* [Passage to read]:

━━━━━━━━━━━━━━━━

So scale it is to us. I think what Marinella G is to a lot of clients is, is a guiding hand and, um, just an extra pair of ears. I can’t sit down with every one of our 30 members of staff and isolate what they do for 40 hours a week and write that down and make it look, um, the scaler is built on understanding people’s processes and finding ways to improve that over time. So they’ve been interviewing our staff for, you know, hours and hours and hours, one by one, every single thing that they do, which isn’t the same thing every week, documenting it. And, um, basically isolating our proprietary.

01:11:50

Andrew Morgans

Okay. So we were making a couple outside of a scaler, and some of these recommendations came from that, but we’re doing a ton of overhauling from trying to find, you know, SAS companies trying to find, you know, software that essentially fills our need as an agency that’s growing, um, in what comes to mind as again, that cliche saying of like, what got us here, won’t get us there. And we have to upgrade our project management software. We have to upgrade our account management software, our reporting software, um, all the way down to our SOP is, you know, from warehousing in our fulfillment center to our ads team, to international expansion, you name it, um, a lot of heavy lift, but it feels like one of those things that’s like a slow, slow, slow, slow, slow rocket ship.

━━━━━━━━━━━━━━━━

* [Data entries]:
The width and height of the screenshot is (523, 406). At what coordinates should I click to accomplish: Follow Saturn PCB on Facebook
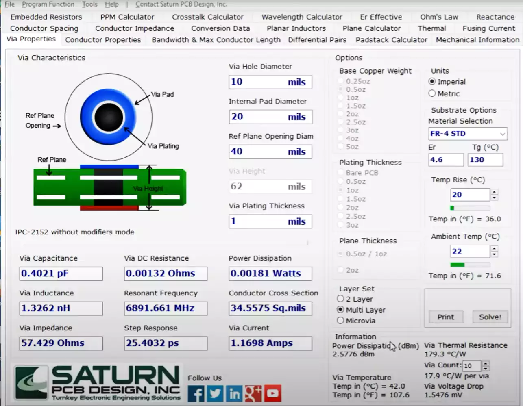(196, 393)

━━━━━━━━━━━━━━━━

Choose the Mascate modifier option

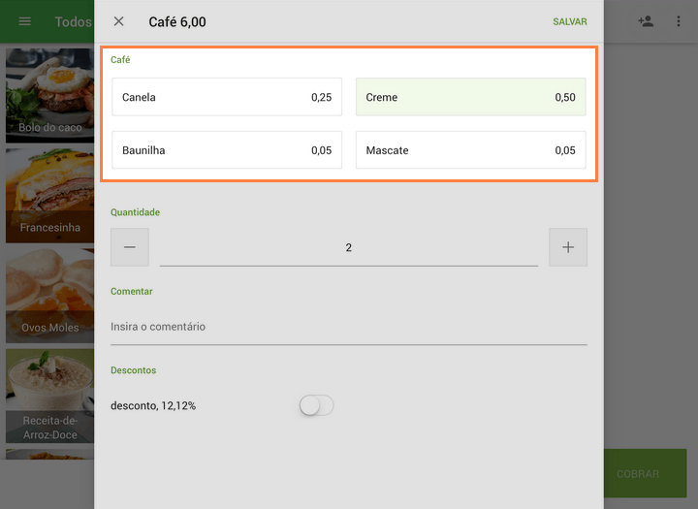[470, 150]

━━━━━━━━━━━━━━━━

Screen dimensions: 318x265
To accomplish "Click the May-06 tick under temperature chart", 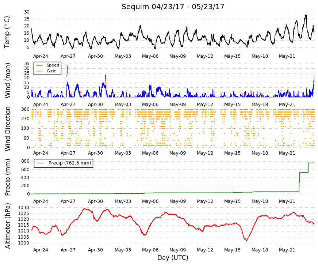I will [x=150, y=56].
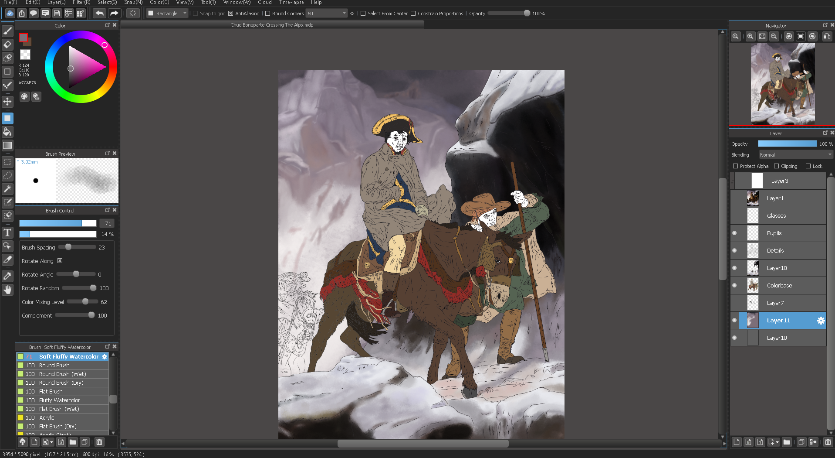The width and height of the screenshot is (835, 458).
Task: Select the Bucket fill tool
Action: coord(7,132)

━━━━━━━━━━━━━━━━

* [Tasks to carry out]:
- A) According to the transcript, how many members of staff does the speaker's organization have?
- B) For each statement, say whether it agrees with the transcript, and quote the words that decide it.
(i) The staff were interviewed one at a time.
(ii) The speaker says the work done by staff is the same every week.
(iii) The speaker compares the overhaul to a fast rocket ship.
- C) Copy from the transcript everything from "Andrew Morgans" down to "slow rocket ship.".

* [Answers for the exercise]:
- A) It has 30 members of staff.

- B)
(i) Yes: "one by one, every single thing that they do"
(ii) No: "which isn’t the same thing every week"
(iii) No: "a slow, slow, slow, slow, slow rocket ship"

- C)
Andrew Morgans

Okay. So we were making a couple outside of a scaler, and some of these recommendations came from that, but we’re doing a ton of overhauling from trying to find, you know, SAS companies trying to find, you know, software that essentially fills our need as an agency that’s growing, um, in what comes to mind as again, that cliche saying of like, what got us here, won’t get us there. And we have to upgrade our project management software. We have to upgrade our account management software, our reporting software, um, all the way down to our SOP is, you know, from warehousing in our fulfillment center to our ads team, to international expansion, you name it, um, a lot of heavy lift, but it feels like one of those things that’s like a slow, slow, slow, slow, slow rocket ship.